Nog Stares at Goats With George Clooney / Also: The Box! (Is It Full of Shit?)

The major narrative of The Men Who Stare At Goats never develops any momentum whatsoever. It's uninteresting and primarily serves as a framework to introduce a number of flashbacks involving various secret military experiments, many of which are very funny in their absurdity (I love Stephen Root's pre-credits monologue in which he explains he's been using his powers of psychic projection to keep tabs on the Loch Ness Monster, which is actually "the ghost of a dinosaur"). Clooney is strong in his role: he's good at playing characters who are absolutely assured that their preposterous convictions are 100% correct.

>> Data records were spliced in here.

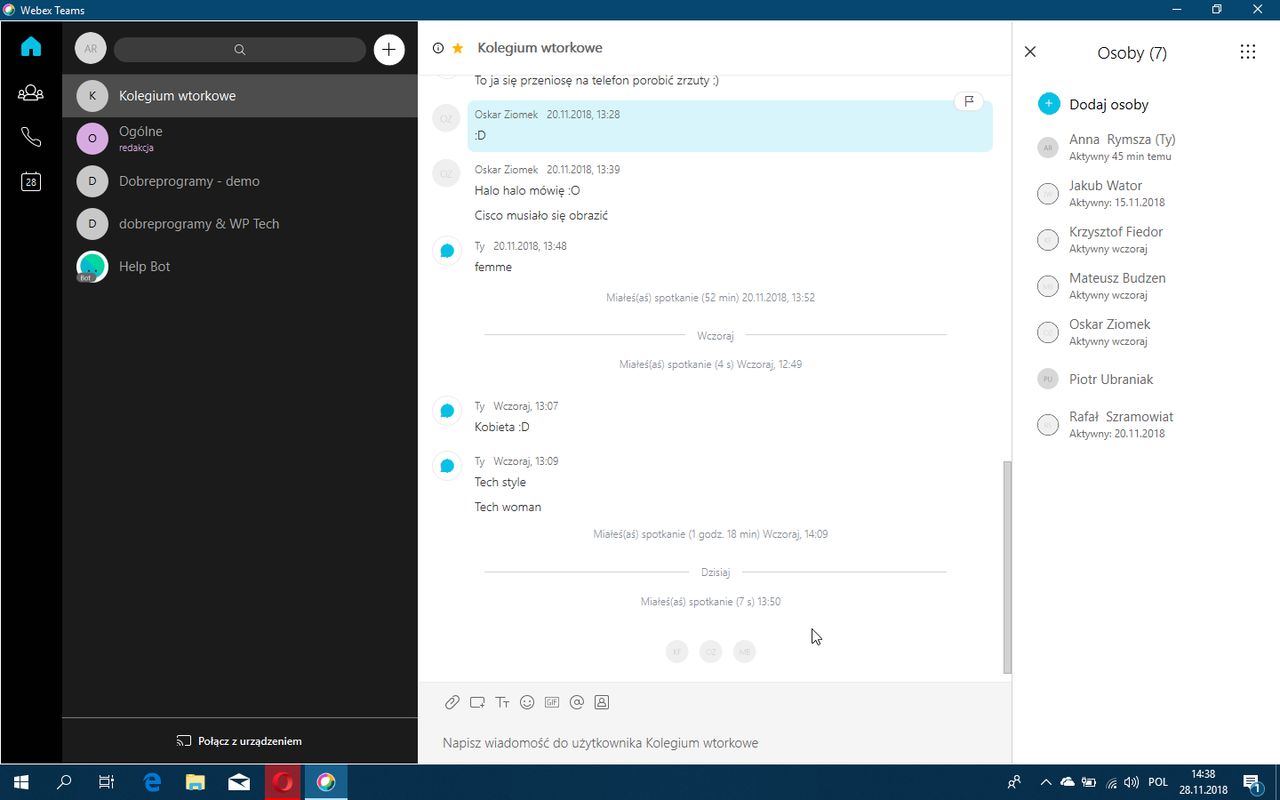Image resolution: width=1280 pixels, height=800 pixels.
Task: Open the Calls phone icon
Action: pos(31,137)
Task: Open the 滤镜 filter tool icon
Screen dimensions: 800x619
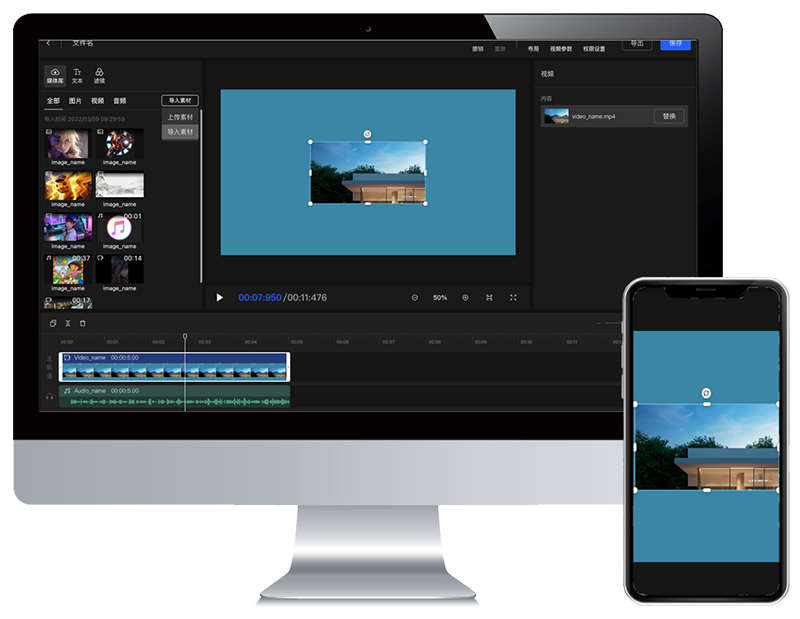Action: [x=99, y=75]
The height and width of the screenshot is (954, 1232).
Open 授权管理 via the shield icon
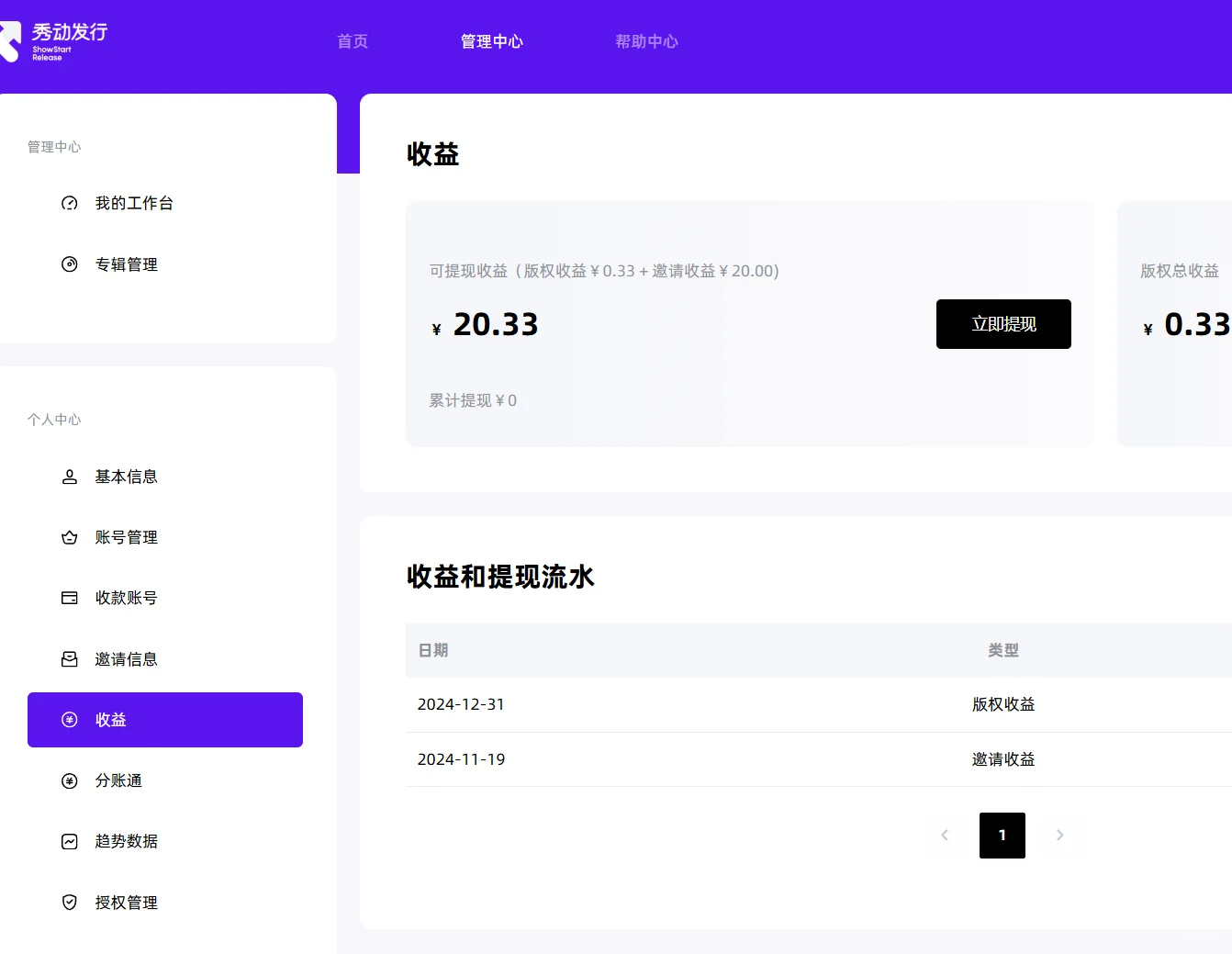tap(69, 902)
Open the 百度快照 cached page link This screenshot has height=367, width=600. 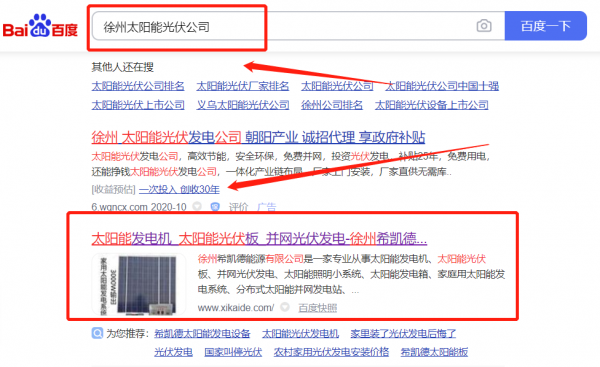click(x=318, y=308)
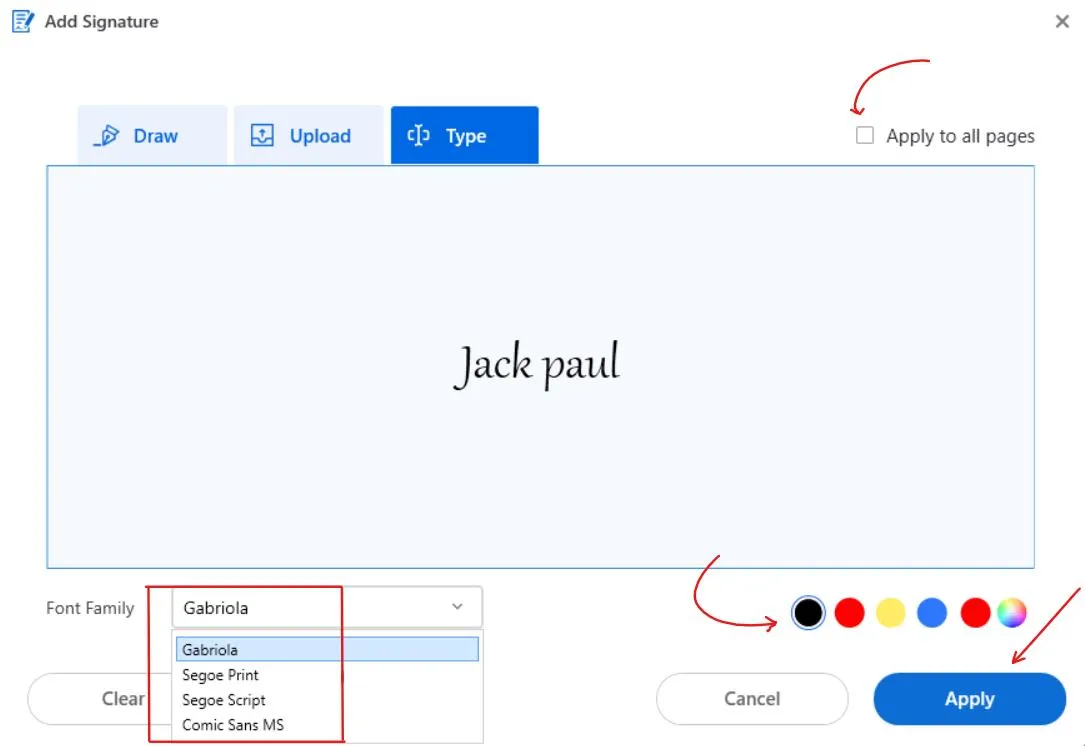Viewport: 1085px width, 746px height.
Task: Open the rainbow custom color picker
Action: (x=1011, y=612)
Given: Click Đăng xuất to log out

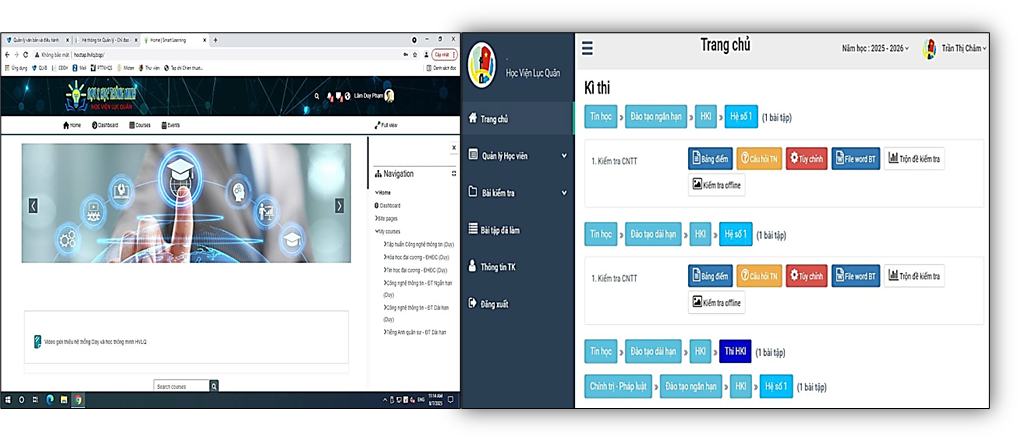Looking at the screenshot, I should click(500, 304).
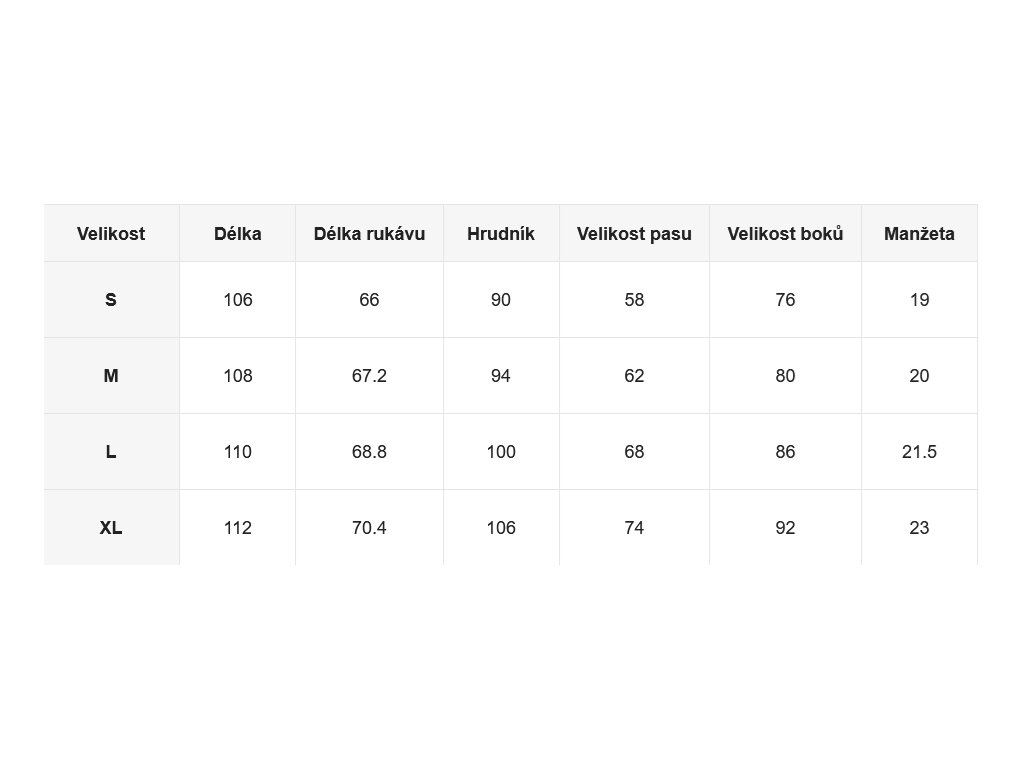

The rest of the cast is hit-and-miss: Jeff Bridges is basically playing "The Dude" again, in this case a man who attempts to establish a "New Earth Army" influenced by 60's peace-and-love, and Kevin Spacey is his usual smarmy self as a man who wants to corrupt those ideas into something dangerous. Ewan McGregor, as our narrator, is dull. As virtually every critic has already noted, the film has little sense of whether it wants to be a slapstick comedy or a serious satire and spends its time vacillating between the two, awkwardly. Probably, in order for the film to successfully say something, it would have to take some clear position on our current wars, but audiences have proved time and again that they don't want that. So instead we just get Clooney horsing around. It's relatively entertaining, I suppose.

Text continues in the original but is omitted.